__Data for analysis__:
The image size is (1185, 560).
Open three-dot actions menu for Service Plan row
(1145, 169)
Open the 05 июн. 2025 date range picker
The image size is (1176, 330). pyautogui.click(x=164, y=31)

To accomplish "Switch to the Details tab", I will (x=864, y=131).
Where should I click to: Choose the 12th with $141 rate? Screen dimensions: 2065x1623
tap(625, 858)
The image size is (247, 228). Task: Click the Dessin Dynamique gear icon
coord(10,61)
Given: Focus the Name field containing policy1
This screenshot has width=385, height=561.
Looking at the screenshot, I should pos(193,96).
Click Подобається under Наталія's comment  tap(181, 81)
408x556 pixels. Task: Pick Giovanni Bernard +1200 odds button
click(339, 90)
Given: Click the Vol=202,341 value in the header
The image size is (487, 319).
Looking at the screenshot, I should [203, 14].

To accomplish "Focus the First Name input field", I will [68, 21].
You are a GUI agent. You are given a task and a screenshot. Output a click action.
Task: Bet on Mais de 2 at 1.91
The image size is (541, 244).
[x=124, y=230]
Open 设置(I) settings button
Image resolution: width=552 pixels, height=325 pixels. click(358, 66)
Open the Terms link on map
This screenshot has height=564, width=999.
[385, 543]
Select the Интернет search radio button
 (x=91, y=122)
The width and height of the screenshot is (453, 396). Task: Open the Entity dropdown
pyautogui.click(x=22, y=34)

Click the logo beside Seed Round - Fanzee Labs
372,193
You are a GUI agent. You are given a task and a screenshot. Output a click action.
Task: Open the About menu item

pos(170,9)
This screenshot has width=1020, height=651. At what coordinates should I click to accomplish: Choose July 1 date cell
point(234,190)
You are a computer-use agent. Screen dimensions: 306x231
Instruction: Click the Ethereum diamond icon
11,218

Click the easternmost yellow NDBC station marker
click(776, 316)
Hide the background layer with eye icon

__Task description__: Please state how many lines in the entries include the string "field", giving no more than the number.

__Output of the task__: 2